I am currently attending the Southern Economic Association meetings in Fort Lauderdale, where the street facing the hotel was underwater during the most recent hurricane to pass through.
Anyway, I saw a talk today that took me back to when I first learned about chaos theory, actuallly in the early 1970s before the word "chaos" was used for it. I learned about it and the butterfly effect, aka sensitive dependence on initial conditions, while working on a combined model of global climate change and food production. It was called "irregular dynamics" back then, and the model showing it was climatologist Edward Lorenz, published in 1963. Blew my mind then. Anyway, it is widely accepted that the global climate system is chaotic, which is why one can only make weather forecasts for fairly short periods of time into the future, although one can forecast longer run average changes of averages such as average global temperature.

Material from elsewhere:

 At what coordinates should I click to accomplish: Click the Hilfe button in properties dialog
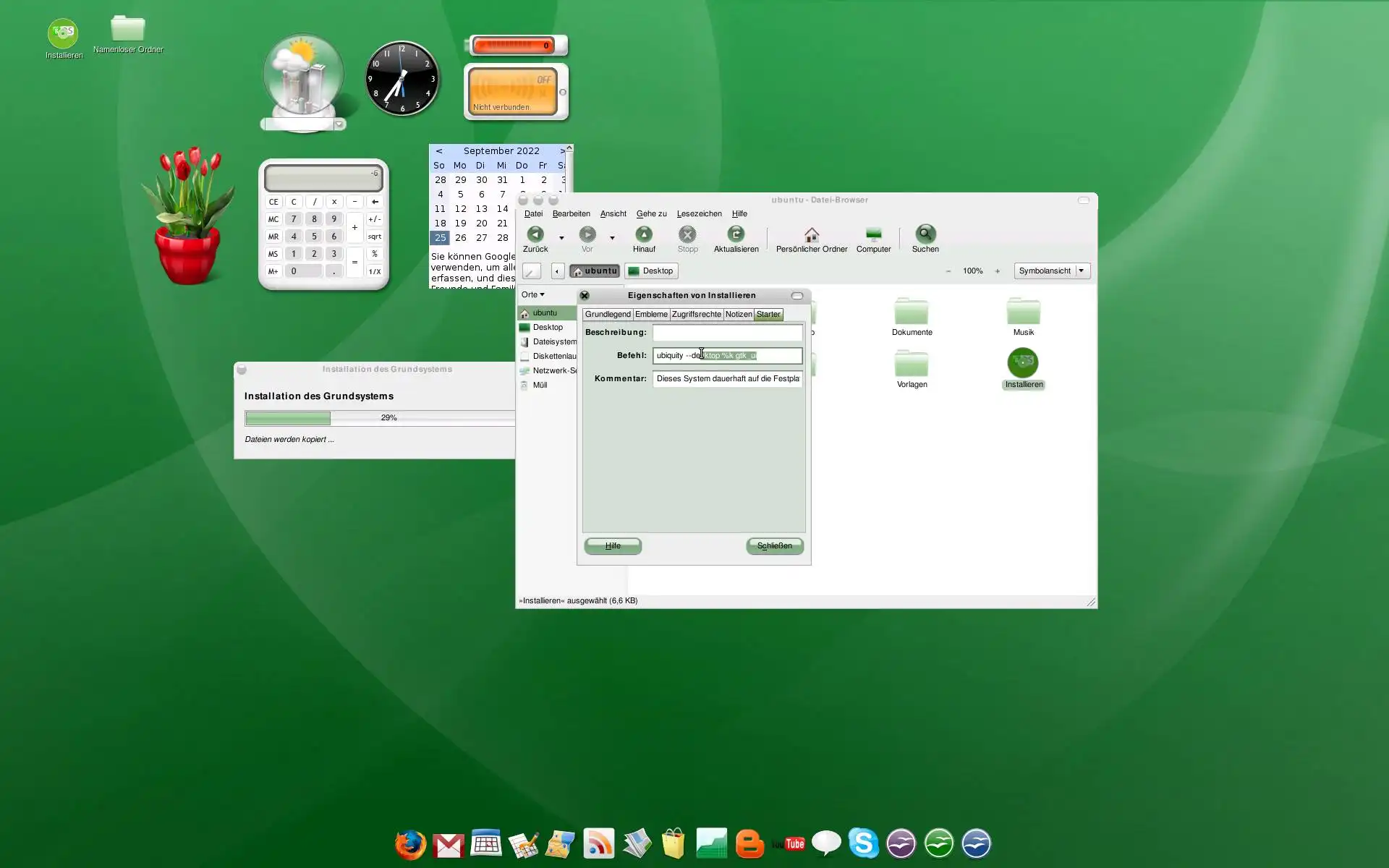[613, 545]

Anyway, I saw a talk by Emmanuele Masssetti of Georgia Tech that reminded me of all that, a talk thet explicitly drew on this chaotic effect. So he has been simulating future climate using different assumptions for the various climate models the UN has been using for its IPCC reports. What he found was that indeed the overall average temperature change projected did not vary as he varied initial conditions by small amounts. But what the projection for particular regions of the world did vary, indeed very much so as in the butterfly effect. So, for exmple, the Great Plains of the US would warm a lot under one simulation, but then actually cool for a simulation following a slightly changed initial conditions. This is atunning, but not really surprising given the underlying chaotic nature of th global climate system.
Another talk was a keynote by Richard Zeckhauser of Harvard, who was pushing for us to study geoengineering. He made a strong case for it.